A review by cetian
Dial H: Deluxe Edition by Steve Wands, Kelsy Wroten, Allen Passalaqua, China Miéville, Frazer Irving, Brendan McCarthy, Carla Berrocal, Alberto Ponticelli, Emma Ríos, Zack Smith, Eva de la Cruz, Tanya Horie, Annie Wu, Richard Horie, Michelle Farran, Carmen Carnero, Dan Green, Liam Sharp, David Lapham, Tula Lotay, Jeff Lemire, Emi Lenox, Sloane Leong, Mateus Santolouco, Taylor Esposito, Marley Zarcone, Jock, Riccardo Burchielli, Brian Bolland

4.0

By far, the weirdest thing I read from Miéville. A great job from ilustrators to bring to (visual) life a wild imagination. I do not know the original story, and can only write about this one.

The premise is quite interesting.

The hero part of someone is an identity. Superheroes often lead double lifes. That is the classic way. Bruce Wayne has a secret identity, Batman. And his daytime self feeds on and feeds his mask-and-cape self. It's like a split personality, or a life that is dual. In the case of Superman, Clark Kent is the alternate personality (not the other way around), as other people have pointed out.

But be it a power that comes from birth or a changing event (radioactive spider bite, ect), whatever defines the alternate personality becomes part of who the person is. And in some cases, there is conflict. The gift is taken as a curse. All this is the classic way to build superhero stories. The stuff I usually have no patiente for.

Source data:
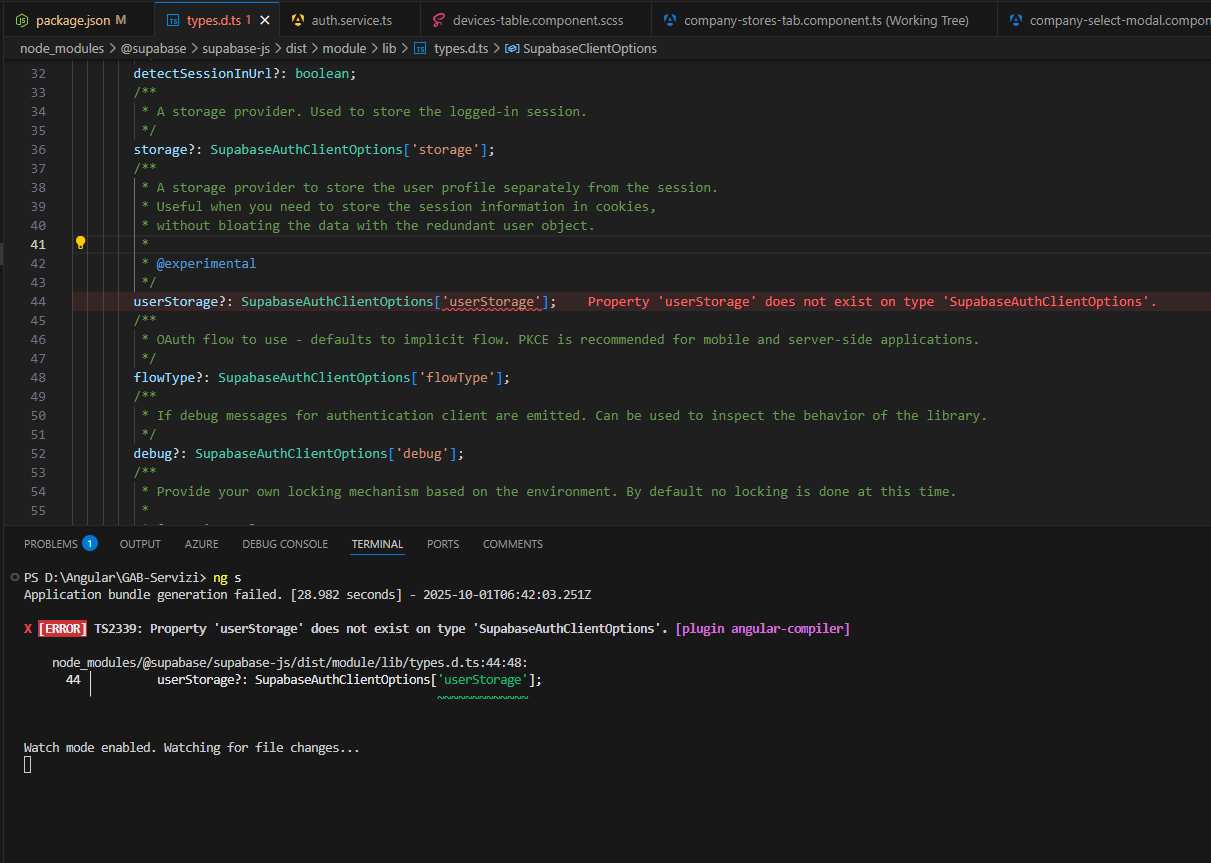Click the TS icon on types.d.ts tab

tap(173, 20)
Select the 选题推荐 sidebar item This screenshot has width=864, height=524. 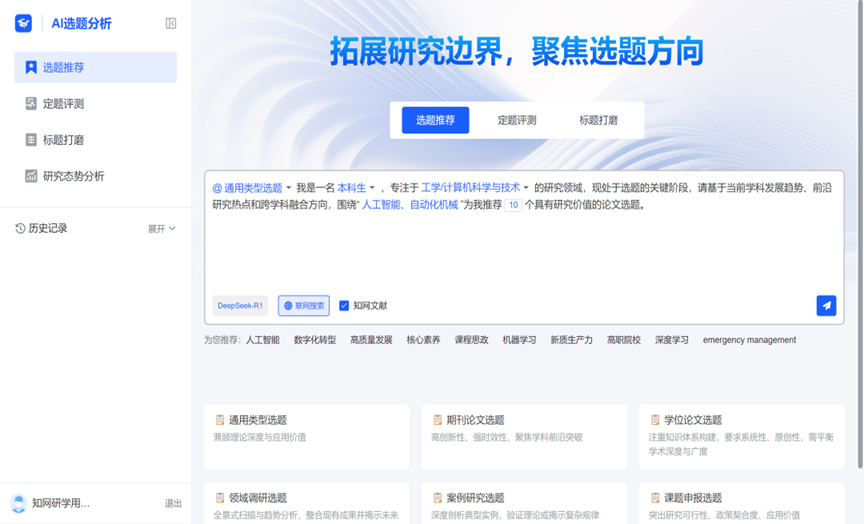[x=63, y=68]
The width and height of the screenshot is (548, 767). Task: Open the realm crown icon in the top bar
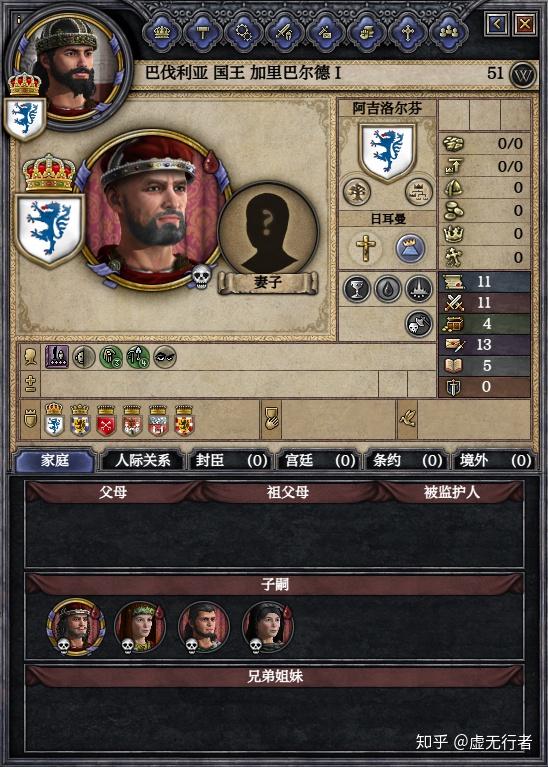pyautogui.click(x=161, y=33)
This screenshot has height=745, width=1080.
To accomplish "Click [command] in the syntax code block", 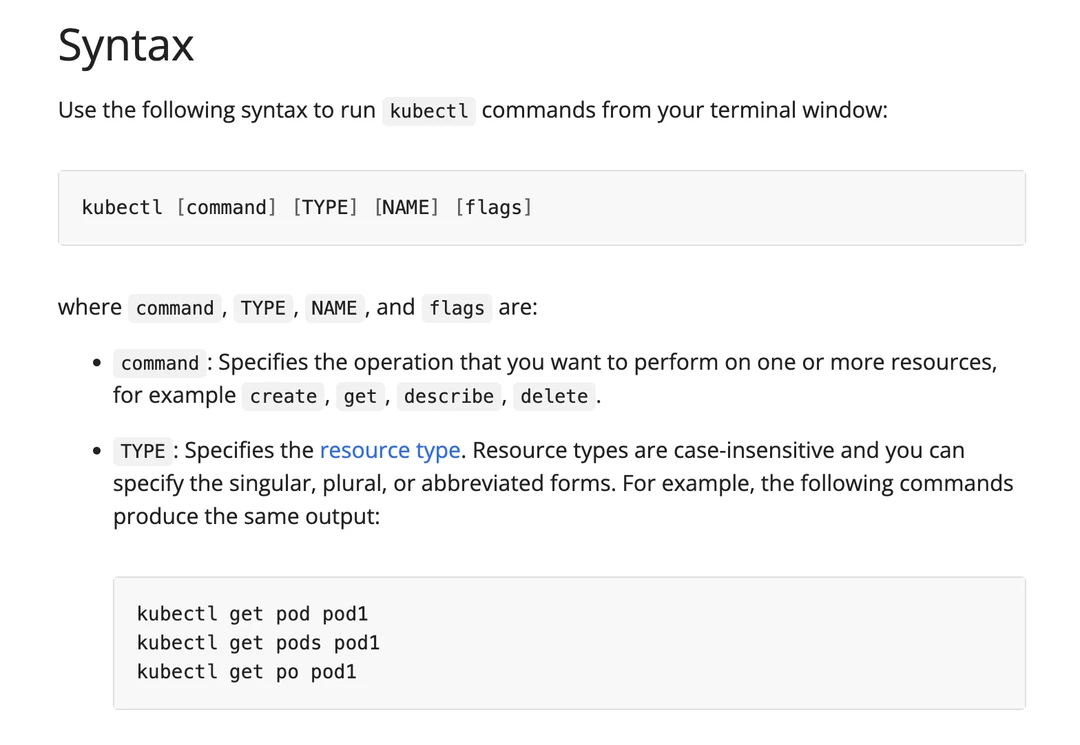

> [Activity 1] Rewrite the stretch of the Dial H review from "By far, the" through "have pointed out.", changing "Batman" to "the Dark Knight".
> [Activity 2] Write the next part of the Dial H review, picking up after its final sentence.

> [Exercise output 1]
By far, the weirdest thing I read from Miéville. A great job from ilustrators to bring to (visual) life a wild imagination. I do not know the original story, and can only write about this one.

The premise is quite interesting.

The hero part of someone is an identity. Superheroes often lead double lifes. That is the classic way. Bruce Wayne has a secret identity, the Dark Knight. And his daytime self feeds on and feeds his mask-and-cape self. It's like a split personality, or a life that is dual. In the case of Superman, Clark Kent is the alternate personality (not the other way around), as other people have pointed out.

> [Exercise output 2]
Here, the hero is contingent. It's not an identity. You dial and the hero that shows up and becomes you is random. At one point, we discover different dials, so "hero" and "sidekick" are fixed roles, but they just refer to the relationship between whoever becomes one or the other, temporarily. And it is when one of the main characters starts believing too much he is the heroes that keep being dialed that he starts losing himself. For that, the other main character has a trick, one identity that overshadows all heroes, a constant to all the heroes that become her.

It is a weird, bewildering, fast-pace, halucinatory, deranged, story about superhero identity as something fluid.